Le 11 janvier 2001 divise l’histoire de ma vie en deux périodes.

L’Avant et l’Après.

L’état de choc

Sur le coup, les choses se sont passées au ralenti et des détails de toutes sortes en ont profité pour se graver dans ma mémoire à long terme. Je me souviens de ces détails avec une clarté en technicolor, sauf que ce n’était pas une journée colorée. Tout était en noir et blanc. Je me souviens être allée au cinéma ce soir-là, juste pour faire quelque chose de normal, pour me convaincre que la vie allait rester la même. Je me souviens que l’intrigue du film (Billy Elliot), n’était pas assez distrayante pour me sortir de ma propre réalité. 

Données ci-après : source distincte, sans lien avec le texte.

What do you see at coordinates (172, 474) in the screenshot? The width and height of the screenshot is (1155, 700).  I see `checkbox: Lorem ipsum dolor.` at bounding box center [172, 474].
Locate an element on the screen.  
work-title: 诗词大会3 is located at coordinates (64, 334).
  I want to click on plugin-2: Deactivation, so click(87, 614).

Je me souviens avoir regardé autour de moi, frappée par ce sentiment étrange qui survient lorsque le monde a arrêté de tourner pour vous, mais qu’il continue pour les autres. Par exemple, pourquoi tout le monde n’avait pas le même air abasourdi que moi? J’ai entendu des rires et je me suis demandé comment c’était possible que ces gens ne sachent pas que TOUT ÉTAIT DIFFÉRENT MAINTENANT.

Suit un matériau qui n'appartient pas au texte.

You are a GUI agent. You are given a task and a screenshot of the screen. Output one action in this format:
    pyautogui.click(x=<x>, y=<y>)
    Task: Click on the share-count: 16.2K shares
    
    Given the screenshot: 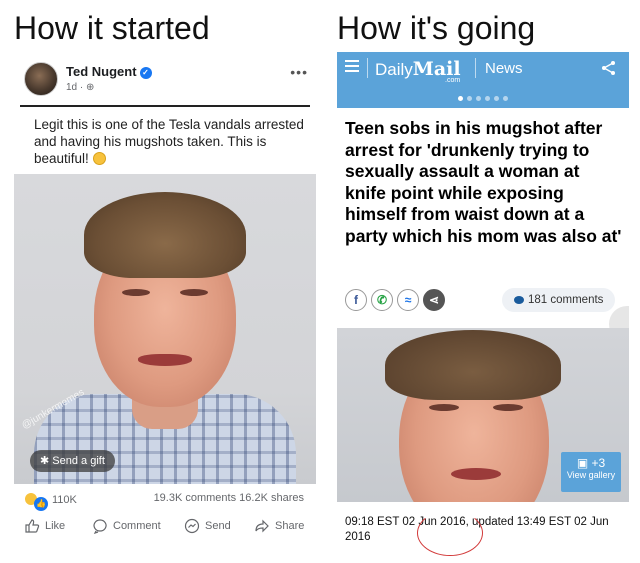 What is the action you would take?
    pyautogui.click(x=272, y=498)
    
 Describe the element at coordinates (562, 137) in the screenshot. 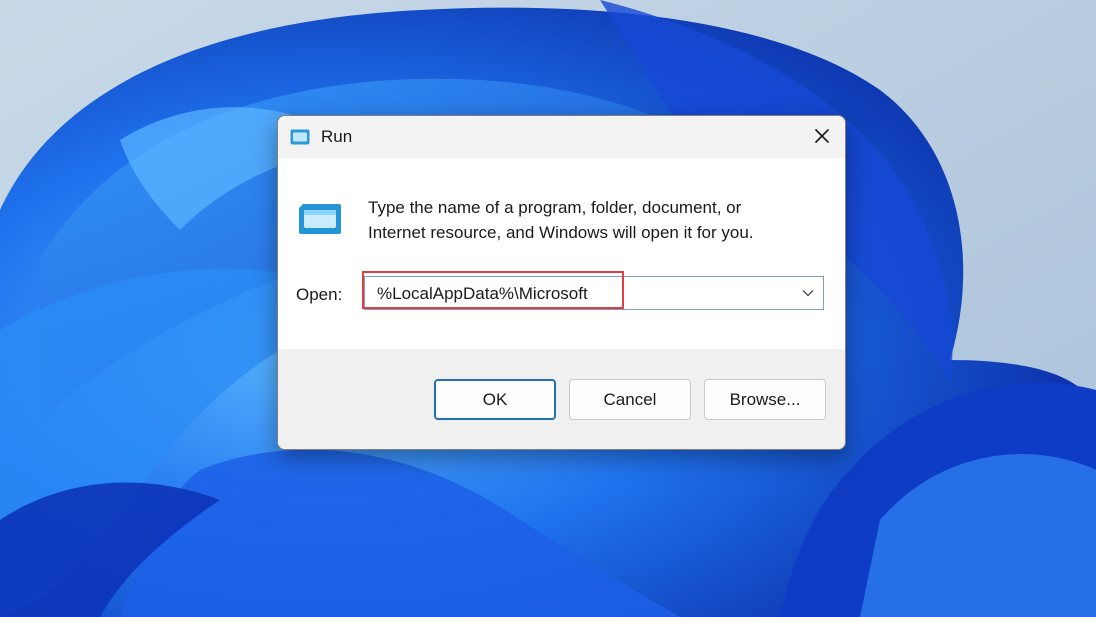

I see `title-bar: Run` at that location.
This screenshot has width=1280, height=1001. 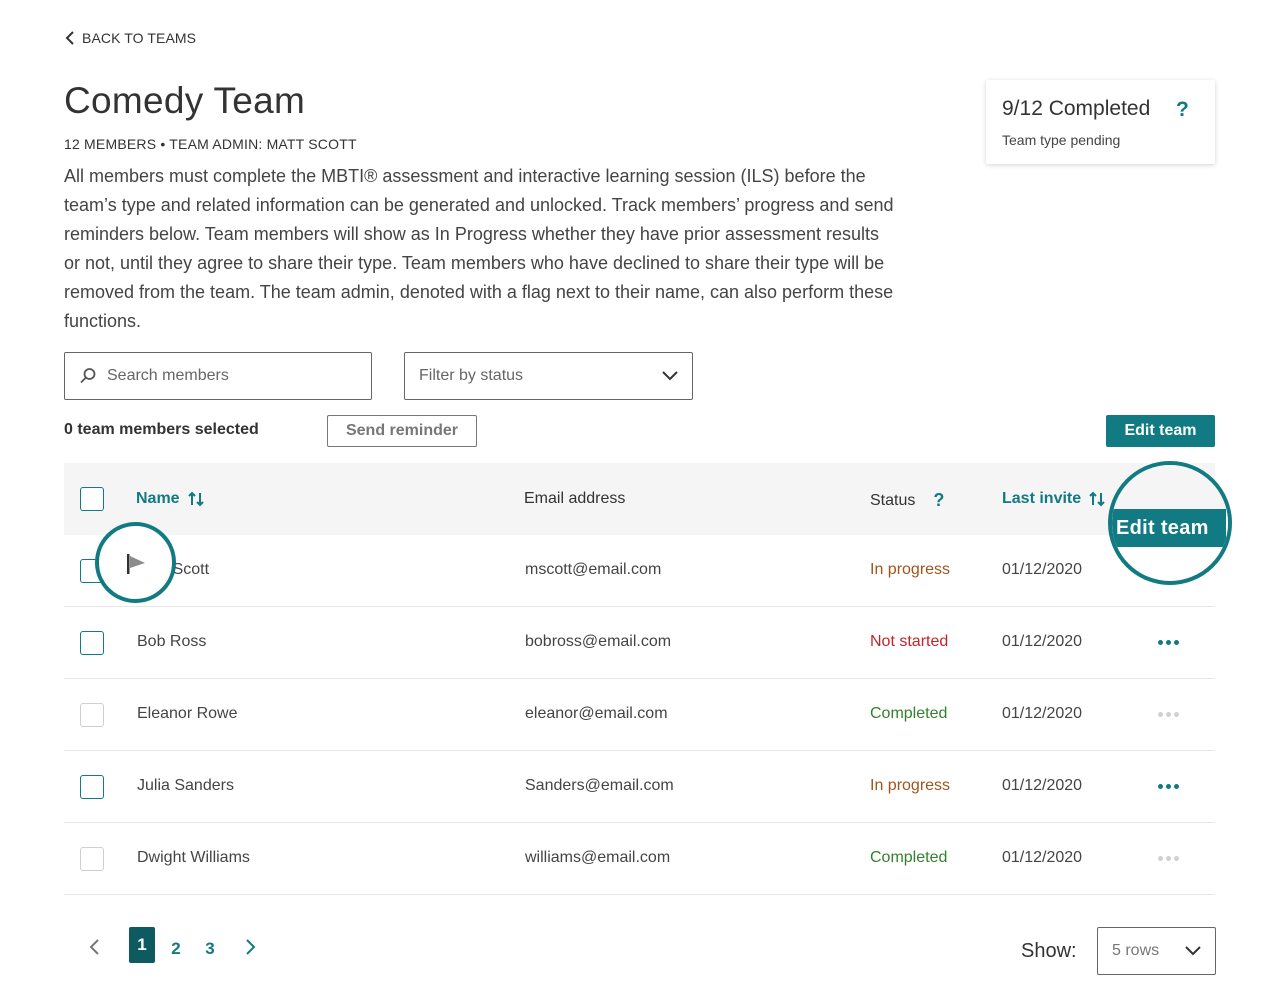 I want to click on member-email: williams@email.com, so click(x=598, y=858).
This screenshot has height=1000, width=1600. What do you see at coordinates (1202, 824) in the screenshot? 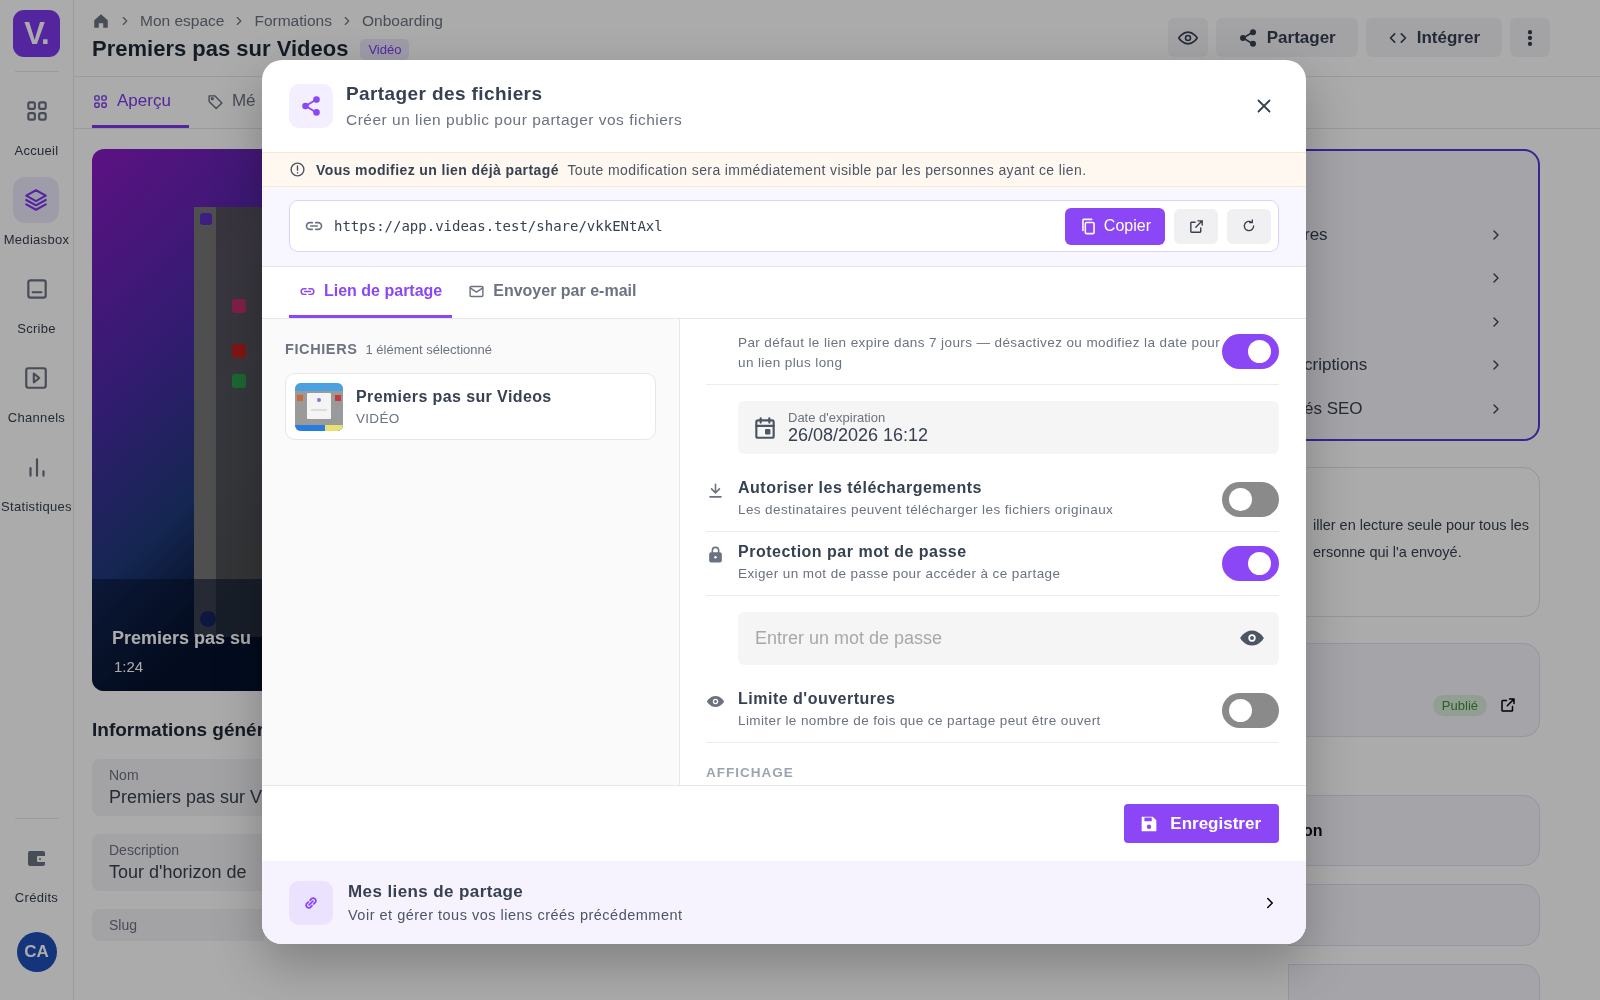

Les psychologues qualifieraient ce voyage impromptu dans mes souvenirs de réaction anniversaire, ce qui sonne vaguement festif, mais ne l’est pas du tout. La bonne nouvelle, c’est que c’est une réaction prévisible, et tout à fait normale à un traumatisme non résolu. Dans mon cas, la réaction anniversaire ne me perturbe pas vraiment, ça ressemble plus à de la mélancolie. Et je me demande s’il peut sortir quelque chose de bon de ce regard en arrière, du fait de revivre ces émotions.

Pas de cadeau,

Quand je repense à cette journée et à tout ce qui a suivi, je mesure l’énormité de l’évènement. Se faire annoncer qu’on a la sclérose en plaques, c’est géant. Alors, je peux bien m’arrêter une fois par année pour le commémorer. Pour dire bon sang, ça m’est arrivé. Et si c’est une réaction anniversaire,

on devrait m’offrir un cadeau.

Mais il semble que je ne mérite pas de cadeau puisque ma réaction serait due au fait que je n’ai pas réussi à résoudre ce traumatisme maudit.

Dix-sept ans après mon diagnostic, j’avoue, je n’ai toujours pas réussi. Les sentiments qui me reviennent de ce jour-là, alors que j’étais à peine adulte et dépendante de mes parents, sont encore si souvent présents que j’ai l’impression d’avoir échoué la partie acceptation de la maladie. Je suis une grande personne, pourquoi est-ce que je n’y arrive toujours pas?

mais quelques fières chandelles

Mais ces 17 ans de recul m’ont appris que la SP est une cible mouvante et qu’il est impossible de surmonter le deuil de quelque chose qu’on a pas encore perdu. Ce n’est même pas du deuil à ce point-ci, c’est de l’anxiété et c’est inutile. Oui, j’ai vraiment besoin d’apprendre à méditer correctement. Et peut-être que je ne mérite pas de louanges pour être restée si cool devant la progression de ma maladie, mais je pense que je mérite un peu d’égards. Pour avoir réussi à accepter un paquet de choses emmerdantes. Par exemple, ma vision est nulle, je ne conduis plus. C’est fini. Toute cette histoire de cathéter? J’ai fini par m’y faire. Et je me suis ralliée aux aides à la mobilité. 

La SP est dure, mais moi aussi. Je suis forte. Et c’est la vraie leçon de ces 17 premières années sur le territoire de la sclérose en plaques. Je vais continuer à flipper de temps en temps, mais au final, je suis plutôt résiliente. Je suis toujours là.